Line by line, copy the data below exactly.

- [Materials provided]
BEGIN
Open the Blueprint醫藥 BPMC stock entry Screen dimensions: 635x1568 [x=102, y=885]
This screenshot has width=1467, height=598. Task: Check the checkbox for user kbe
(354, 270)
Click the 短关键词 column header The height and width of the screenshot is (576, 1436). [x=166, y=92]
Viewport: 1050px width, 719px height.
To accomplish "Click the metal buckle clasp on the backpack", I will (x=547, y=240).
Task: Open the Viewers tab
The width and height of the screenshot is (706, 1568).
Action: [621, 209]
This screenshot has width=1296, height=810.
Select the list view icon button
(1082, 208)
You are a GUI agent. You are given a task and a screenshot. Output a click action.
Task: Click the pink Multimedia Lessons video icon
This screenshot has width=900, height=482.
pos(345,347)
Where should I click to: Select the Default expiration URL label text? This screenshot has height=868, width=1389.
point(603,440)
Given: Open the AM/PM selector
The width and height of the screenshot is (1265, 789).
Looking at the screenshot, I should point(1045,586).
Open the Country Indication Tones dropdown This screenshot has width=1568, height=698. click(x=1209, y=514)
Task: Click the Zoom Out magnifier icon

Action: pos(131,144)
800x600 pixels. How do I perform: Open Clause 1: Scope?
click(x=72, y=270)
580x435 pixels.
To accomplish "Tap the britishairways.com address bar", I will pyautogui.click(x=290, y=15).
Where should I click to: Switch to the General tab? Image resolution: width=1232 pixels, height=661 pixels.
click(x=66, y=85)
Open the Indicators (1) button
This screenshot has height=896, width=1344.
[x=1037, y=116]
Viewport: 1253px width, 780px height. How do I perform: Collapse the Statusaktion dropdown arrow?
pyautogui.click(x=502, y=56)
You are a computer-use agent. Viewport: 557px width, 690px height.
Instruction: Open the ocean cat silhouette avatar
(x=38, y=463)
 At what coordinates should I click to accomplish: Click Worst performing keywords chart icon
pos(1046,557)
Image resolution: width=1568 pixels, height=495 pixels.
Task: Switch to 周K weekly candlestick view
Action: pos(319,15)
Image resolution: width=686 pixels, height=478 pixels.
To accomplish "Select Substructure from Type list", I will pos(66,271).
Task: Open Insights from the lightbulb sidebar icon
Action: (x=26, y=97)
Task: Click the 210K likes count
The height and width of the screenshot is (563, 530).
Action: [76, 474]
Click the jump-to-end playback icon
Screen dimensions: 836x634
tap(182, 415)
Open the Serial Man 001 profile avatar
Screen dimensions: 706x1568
END
- [Finished task]
Open the Blueprint醫藥 BPMC stock entry Screen dimensions: 635x1568 [x=102, y=885]
This screenshot has width=1467, height=598. Task: Check the checkbox for user kbe
(354, 270)
Click the 短关键词 column header The height and width of the screenshot is (576, 1436). [x=166, y=92]
Viewport: 1050px width, 719px height.
To accomplish "Click the metal buckle clasp on the backpack", I will (x=547, y=240).
Task: Open the Viewers tab
The width and height of the screenshot is (706, 1568).
Action: [621, 209]
This screenshot has width=1296, height=810.
Select the list view icon button
(1082, 208)
You are a GUI agent. You are given a task and a screenshot. Output a click action.
Task: Click the pink Multimedia Lessons video icon
This screenshot has width=900, height=482.
pos(345,347)
Where should I click to: Select the Default expiration URL label text? This screenshot has height=868, width=1389.
point(603,440)
Given: Open the AM/PM selector
The width and height of the screenshot is (1265, 789).
Looking at the screenshot, I should point(1045,586).
Open the Country Indication Tones dropdown This screenshot has width=1568, height=698. click(x=1209, y=514)
Task: Click the Zoom Out magnifier icon

Action: pos(131,144)
800x600 pixels. How do I perform: Open Clause 1: Scope?
click(x=72, y=270)
580x435 pixels.
To accomplish "Tap the britishairways.com address bar", I will pyautogui.click(x=290, y=15).
Where should I click to: Switch to the General tab? Image resolution: width=1232 pixels, height=661 pixels.
click(x=66, y=85)
Open the Indicators (1) button
This screenshot has height=896, width=1344.
[x=1037, y=116]
Viewport: 1253px width, 780px height. How do I perform: Collapse the Statusaktion dropdown arrow?
pyautogui.click(x=502, y=56)
You are a computer-use agent. Viewport: 557px width, 690px height.
Instruction: Open the ocean cat silhouette avatar
(x=38, y=463)
 At what coordinates should I click to accomplish: Click Worst performing keywords chart icon
pos(1046,557)
Image resolution: width=1568 pixels, height=495 pixels.
Task: Switch to 周K weekly candlestick view
Action: pos(319,15)
Image resolution: width=686 pixels, height=478 pixels.
To accomplish "Select Substructure from Type list", I will pos(66,271).
Task: Open Insights from the lightbulb sidebar icon
Action: (x=26, y=97)
Task: Click the 210K likes count
The height and width of the screenshot is (563, 530).
Action: [76, 474]
Click the jump-to-end playback icon
Screen dimensions: 836x634
tap(182, 415)
Open the Serial Man 001 profile avatar
Screen dimensions: 706x1568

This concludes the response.